Task 1
In the entries, reproduce verbatim every line from the one containing "This screenshot has width=1400, height=850." through the one containing "Looking at the screenshot, I should [202, 640].", with both of those lines included.

Excerpt provided
——

He built a new prototype for his water gun.
Why new?
He wanted to make sure he was in like tip-top shape.
Okay.
Make it the best it could possibly be.
Sure.
And it was during this time he came up with probably the biggest innovation.
And it's the one that made his water gun unique.
Okay, so originally the water and the pressurized air, it was all like in the body of the gun.
Okay.
And this kind of presented some problems because when you pump the gun to pressurize it, it puts a lot of stress on the gun.
And everything's held together with glue.
So it's kind of like blowing up a balloon made of plastic.
Sure.
He doesn't want another styrofoam airplane situation.
Exactly.
And so this really increases the risk of leaks or the gun just breaking.
And so Lonnie had a simple solution.
He took a soda bottle and he mounted it to the top of the gun, which would hold all of the water.
Yes.
And it looks so cool.
It looks cool.
You can easily refill the gun.
Yep.
It isolated all of that pressure.
It made the product way more stable.
And this innovation gave his water gun that ice.
that iconic look that we all remember.
And so two weeks later, in March of 1989,
Lonnie Johnson made that special trip to Philadelphia.
He was going to Laramie Corporation to show off his water gun.
Hell yeah.
Lonnie said he waited for over an hour in reception
before he was invited into a conference room with a bunch of executives.
And Lonnie took his water gun out of the briefcase,
gave it a few pumps,
and then he shot a stream of water across the room.

——

Data entries
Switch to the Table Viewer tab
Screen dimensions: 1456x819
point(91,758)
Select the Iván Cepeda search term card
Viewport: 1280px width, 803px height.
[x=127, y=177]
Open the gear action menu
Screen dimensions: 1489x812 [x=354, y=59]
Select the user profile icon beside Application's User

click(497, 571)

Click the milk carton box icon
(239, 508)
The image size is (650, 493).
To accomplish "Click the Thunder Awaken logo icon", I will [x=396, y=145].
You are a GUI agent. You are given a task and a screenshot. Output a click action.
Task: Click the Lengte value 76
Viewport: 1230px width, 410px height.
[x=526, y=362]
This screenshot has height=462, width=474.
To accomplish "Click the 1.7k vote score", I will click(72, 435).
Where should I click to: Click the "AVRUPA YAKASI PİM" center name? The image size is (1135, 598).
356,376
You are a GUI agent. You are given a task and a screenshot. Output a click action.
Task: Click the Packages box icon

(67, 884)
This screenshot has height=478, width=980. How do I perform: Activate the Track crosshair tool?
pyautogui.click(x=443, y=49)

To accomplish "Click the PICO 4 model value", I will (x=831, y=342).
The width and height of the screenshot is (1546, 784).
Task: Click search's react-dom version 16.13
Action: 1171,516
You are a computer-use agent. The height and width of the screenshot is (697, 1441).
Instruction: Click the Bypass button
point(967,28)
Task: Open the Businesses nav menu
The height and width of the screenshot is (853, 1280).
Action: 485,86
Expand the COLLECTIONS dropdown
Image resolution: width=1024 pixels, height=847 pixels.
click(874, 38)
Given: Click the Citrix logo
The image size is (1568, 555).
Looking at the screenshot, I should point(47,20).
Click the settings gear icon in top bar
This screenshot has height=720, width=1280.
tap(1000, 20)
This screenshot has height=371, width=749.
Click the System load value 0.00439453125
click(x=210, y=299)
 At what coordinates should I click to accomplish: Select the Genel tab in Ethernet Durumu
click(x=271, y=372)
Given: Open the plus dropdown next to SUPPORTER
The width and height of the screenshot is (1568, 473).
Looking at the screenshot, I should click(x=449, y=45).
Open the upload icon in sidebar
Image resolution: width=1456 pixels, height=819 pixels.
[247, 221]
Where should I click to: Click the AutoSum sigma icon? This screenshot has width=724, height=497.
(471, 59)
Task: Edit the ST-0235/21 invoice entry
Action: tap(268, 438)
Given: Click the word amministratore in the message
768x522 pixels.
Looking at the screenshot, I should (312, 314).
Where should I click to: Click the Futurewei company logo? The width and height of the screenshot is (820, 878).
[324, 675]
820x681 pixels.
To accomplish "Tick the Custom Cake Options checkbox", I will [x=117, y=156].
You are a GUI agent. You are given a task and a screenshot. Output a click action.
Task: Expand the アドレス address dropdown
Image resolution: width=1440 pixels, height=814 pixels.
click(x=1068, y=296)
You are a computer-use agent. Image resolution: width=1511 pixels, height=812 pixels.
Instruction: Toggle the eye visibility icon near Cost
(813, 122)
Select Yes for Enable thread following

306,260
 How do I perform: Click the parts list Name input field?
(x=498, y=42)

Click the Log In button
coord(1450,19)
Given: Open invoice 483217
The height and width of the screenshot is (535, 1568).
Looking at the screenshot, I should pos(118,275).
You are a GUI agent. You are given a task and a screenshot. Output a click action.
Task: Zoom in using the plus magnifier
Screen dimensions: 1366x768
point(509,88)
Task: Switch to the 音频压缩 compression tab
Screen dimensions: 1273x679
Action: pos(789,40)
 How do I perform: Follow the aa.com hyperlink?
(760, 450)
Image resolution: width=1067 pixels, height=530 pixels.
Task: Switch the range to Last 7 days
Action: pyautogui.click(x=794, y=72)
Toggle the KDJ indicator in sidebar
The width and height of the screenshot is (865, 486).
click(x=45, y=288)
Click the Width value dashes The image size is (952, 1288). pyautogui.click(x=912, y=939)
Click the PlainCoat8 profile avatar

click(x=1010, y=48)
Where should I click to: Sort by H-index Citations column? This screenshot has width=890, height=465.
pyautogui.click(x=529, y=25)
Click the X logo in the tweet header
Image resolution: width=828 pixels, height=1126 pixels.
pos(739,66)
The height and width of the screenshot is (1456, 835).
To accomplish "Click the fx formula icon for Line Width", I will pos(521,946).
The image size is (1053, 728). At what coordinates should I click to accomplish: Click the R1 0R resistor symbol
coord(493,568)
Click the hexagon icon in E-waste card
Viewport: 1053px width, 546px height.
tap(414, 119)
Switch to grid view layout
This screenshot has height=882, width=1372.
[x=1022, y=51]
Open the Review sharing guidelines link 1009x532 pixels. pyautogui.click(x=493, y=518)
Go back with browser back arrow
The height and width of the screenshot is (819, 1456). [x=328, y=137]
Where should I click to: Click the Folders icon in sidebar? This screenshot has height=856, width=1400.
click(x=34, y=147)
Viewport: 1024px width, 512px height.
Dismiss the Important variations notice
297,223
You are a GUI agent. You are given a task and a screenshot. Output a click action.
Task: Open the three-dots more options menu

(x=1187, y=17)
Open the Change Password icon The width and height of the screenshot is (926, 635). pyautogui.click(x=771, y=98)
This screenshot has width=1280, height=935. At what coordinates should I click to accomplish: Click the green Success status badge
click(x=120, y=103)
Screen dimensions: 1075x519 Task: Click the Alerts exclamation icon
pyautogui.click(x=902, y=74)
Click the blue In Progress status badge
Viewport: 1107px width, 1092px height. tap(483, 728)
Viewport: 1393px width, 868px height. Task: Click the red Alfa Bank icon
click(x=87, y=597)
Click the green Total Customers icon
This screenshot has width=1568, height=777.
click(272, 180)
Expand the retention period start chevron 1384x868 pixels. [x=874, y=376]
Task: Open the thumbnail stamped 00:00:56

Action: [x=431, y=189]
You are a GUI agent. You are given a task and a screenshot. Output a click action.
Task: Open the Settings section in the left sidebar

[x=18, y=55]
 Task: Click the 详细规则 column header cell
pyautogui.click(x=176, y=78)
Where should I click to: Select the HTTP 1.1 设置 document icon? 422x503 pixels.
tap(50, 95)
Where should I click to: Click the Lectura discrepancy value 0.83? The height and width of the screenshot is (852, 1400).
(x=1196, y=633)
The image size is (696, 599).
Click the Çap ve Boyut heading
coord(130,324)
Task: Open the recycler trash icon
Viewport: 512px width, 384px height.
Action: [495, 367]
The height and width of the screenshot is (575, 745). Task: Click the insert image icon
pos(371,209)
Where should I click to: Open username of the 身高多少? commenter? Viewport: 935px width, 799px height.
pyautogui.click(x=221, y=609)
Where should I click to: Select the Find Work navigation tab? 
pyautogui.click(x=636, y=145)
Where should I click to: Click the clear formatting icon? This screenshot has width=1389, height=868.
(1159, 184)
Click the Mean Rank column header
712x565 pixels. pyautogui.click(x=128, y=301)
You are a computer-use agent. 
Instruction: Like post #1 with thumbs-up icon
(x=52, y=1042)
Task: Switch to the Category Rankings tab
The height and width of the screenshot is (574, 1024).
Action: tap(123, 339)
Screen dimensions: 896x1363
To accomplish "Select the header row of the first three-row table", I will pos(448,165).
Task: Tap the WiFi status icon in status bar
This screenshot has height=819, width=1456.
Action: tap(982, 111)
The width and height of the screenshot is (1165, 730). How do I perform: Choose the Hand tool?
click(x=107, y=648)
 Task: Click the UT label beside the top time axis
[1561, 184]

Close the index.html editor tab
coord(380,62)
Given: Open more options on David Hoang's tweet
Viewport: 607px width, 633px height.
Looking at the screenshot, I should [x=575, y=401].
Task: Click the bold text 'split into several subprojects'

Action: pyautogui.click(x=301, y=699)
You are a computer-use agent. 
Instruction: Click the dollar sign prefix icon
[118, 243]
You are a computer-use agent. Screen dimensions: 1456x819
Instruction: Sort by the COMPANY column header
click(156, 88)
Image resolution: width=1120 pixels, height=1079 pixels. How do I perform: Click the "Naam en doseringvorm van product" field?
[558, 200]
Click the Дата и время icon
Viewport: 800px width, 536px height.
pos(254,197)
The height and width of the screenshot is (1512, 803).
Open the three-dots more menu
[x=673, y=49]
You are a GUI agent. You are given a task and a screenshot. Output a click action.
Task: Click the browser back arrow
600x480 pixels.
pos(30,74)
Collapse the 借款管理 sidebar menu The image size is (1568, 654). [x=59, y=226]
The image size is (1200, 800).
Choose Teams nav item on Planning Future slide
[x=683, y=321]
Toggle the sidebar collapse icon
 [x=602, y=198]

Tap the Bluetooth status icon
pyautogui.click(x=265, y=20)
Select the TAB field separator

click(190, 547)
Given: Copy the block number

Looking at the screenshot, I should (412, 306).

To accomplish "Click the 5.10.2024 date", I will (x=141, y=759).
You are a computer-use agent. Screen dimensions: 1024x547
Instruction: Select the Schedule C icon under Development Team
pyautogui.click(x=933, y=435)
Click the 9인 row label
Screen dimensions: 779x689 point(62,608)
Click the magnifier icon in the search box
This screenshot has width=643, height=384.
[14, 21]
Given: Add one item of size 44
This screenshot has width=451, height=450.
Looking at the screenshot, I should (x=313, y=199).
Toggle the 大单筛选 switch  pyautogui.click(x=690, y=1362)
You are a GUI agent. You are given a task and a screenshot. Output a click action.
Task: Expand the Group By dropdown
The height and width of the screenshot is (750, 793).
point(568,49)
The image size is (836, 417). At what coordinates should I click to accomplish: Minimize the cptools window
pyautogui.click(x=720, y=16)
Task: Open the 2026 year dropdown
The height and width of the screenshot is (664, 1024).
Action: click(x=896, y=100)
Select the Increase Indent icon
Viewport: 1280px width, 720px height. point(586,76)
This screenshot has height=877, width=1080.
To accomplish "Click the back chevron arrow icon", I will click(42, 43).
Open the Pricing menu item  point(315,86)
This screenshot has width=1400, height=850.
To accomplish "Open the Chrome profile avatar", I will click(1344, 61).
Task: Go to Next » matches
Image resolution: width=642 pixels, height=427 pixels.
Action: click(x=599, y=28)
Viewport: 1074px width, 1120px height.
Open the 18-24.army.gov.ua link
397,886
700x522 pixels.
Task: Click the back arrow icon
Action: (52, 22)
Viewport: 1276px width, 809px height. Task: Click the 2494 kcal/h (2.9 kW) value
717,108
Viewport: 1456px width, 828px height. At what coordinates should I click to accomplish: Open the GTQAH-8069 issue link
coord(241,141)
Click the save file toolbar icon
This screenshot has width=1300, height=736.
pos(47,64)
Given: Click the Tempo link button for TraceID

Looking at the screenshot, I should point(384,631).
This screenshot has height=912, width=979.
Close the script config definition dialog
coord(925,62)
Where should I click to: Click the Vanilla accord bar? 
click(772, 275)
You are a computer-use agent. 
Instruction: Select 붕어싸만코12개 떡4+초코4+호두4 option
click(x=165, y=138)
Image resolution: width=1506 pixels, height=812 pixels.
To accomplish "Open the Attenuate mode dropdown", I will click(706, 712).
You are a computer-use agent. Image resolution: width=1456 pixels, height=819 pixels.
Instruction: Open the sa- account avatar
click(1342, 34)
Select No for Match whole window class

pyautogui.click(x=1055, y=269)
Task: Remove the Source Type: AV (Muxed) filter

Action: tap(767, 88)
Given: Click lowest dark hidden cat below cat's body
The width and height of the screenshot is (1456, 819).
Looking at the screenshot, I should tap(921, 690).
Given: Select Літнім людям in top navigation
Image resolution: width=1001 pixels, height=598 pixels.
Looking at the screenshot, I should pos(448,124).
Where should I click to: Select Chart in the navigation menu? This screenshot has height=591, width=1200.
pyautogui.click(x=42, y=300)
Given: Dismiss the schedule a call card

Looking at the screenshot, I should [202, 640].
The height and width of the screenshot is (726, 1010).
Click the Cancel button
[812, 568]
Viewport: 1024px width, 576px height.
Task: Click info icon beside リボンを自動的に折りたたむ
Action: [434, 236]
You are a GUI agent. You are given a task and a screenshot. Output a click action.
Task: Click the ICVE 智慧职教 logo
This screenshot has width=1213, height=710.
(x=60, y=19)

——

Task 2
Pick up the transcript about Lonnie Johnson's water gun where it stops, and extend it from that point.

Final answer 1
This screenshot has width=1400, height=850.
To accomplish "Open the Chrome profile avatar", I will click(1344, 61).
Task: Go to Next » matches
Image resolution: width=642 pixels, height=427 pixels.
Action: click(x=599, y=28)
Viewport: 1074px width, 1120px height.
Open the 18-24.army.gov.ua link
397,886
700x522 pixels.
Task: Click the back arrow icon
Action: (52, 22)
Viewport: 1276px width, 809px height. Task: Click the 2494 kcal/h (2.9 kW) value
717,108
Viewport: 1456px width, 828px height. At what coordinates should I click to accomplish: Open the GTQAH-8069 issue link
coord(241,141)
Click the save file toolbar icon
This screenshot has width=1300, height=736.
pos(47,64)
Given: Click the Tempo link button for TraceID

Looking at the screenshot, I should point(384,631).
This screenshot has height=912, width=979.
Close the script config definition dialog
coord(925,62)
Where should I click to: Click the Vanilla accord bar? 
click(772, 275)
You are a computer-use agent. 
Instruction: Select 붕어싸만코12개 떡4+초코4+호두4 option
click(x=165, y=138)
Image resolution: width=1506 pixels, height=812 pixels.
To accomplish "Open the Attenuate mode dropdown", I will click(706, 712).
You are a computer-use agent. Image resolution: width=1456 pixels, height=819 pixels.
Instruction: Open the sa- account avatar
click(1342, 34)
Select No for Match whole window class

pyautogui.click(x=1055, y=269)
Task: Remove the Source Type: AV (Muxed) filter

Action: tap(767, 88)
Given: Click lowest dark hidden cat below cat's body
The width and height of the screenshot is (1456, 819).
Looking at the screenshot, I should tap(921, 690).
Given: Select Літнім людям in top navigation
Image resolution: width=1001 pixels, height=598 pixels.
Looking at the screenshot, I should pos(448,124).
Where should I click to: Select Chart in the navigation menu? This screenshot has height=591, width=1200.
pyautogui.click(x=42, y=300)
Given: Dismiss the schedule a call card

Looking at the screenshot, I should [202, 640].

Final answer 2
And the Laramie executives were like, wow, wow.
This thing worked way better than any of their battery-powered water guns.
Well, yeah, it did.
It worked way better, and it would cost way less money to manufacture.
Oh, okay.
And so they quickly offered Lonnie Johnson a contract.
Yeah.
And it was a very generous contract.
Lonnie would receive royalties on every water gun sold.
He would retain the rights to his patents.
And Laramie engineers would help further improve the gun and get it ready to be manufactured.
Wow.
Those are great terms.
Okay.
Yeah.
Al Davis, the co-owner of Laramie Corporation, he later said in an interview,
it was a simple thing, really.
I liked it, and I thought kids would like it.
Laramie's goal was to sell the water gun for $10.
That's about $30 today.
Okay.
And to make sure it wouldn't be confused with a real gun,
Laramie gave it a bright yellow neon color.
The water tank on top was green.
The tip of the nozzle was orange.
And in April of 1990, Laramie Corporation and Lonnie Johnson were ready to unveil their new water gun to the world.
Why do I feel like something's going to go wrong?
What are you doing here?
Man, are you catching on to all of my little tricks?
You're slowing down.
I'm on to you, sir.
The new water gun was called.
Forsoaker.
The power.
Drencher.
Ew, really?
Okay.
That's right, Kristen.
It's the power drencher.
Oh.
So I didn't know it was originally called the power drencher.
And I went on eBay.
I was just like, how much does a power drencher cost?
It's like 150 bucks if you have an original power drencher.
Okay.
Pretty crazy, huh?
Yeah.
So for Lonnie Johnson getting the power drencher to market, it was a huge relief.
long time coming.
Remember, he came up with this idea eight years ago.
Yeah.
It just shows how long it can take for an idea to become fully realized.
Well, sure, especially with it being, you know, part of a national conversation about safety and stuff.
Exactly.
And that would be kind of scary to be like, man, I have this cool water gun, but like it's all in the news about people getting shot, holding water guns, you know.
But it's at perseverance and it's now on the market.
but things didn't start off well for the power drencher.
Another company called Talk to Me Products.
Sounds fully made up.
That's a very interesting insight you have there, Kristen.
Really?
Yes.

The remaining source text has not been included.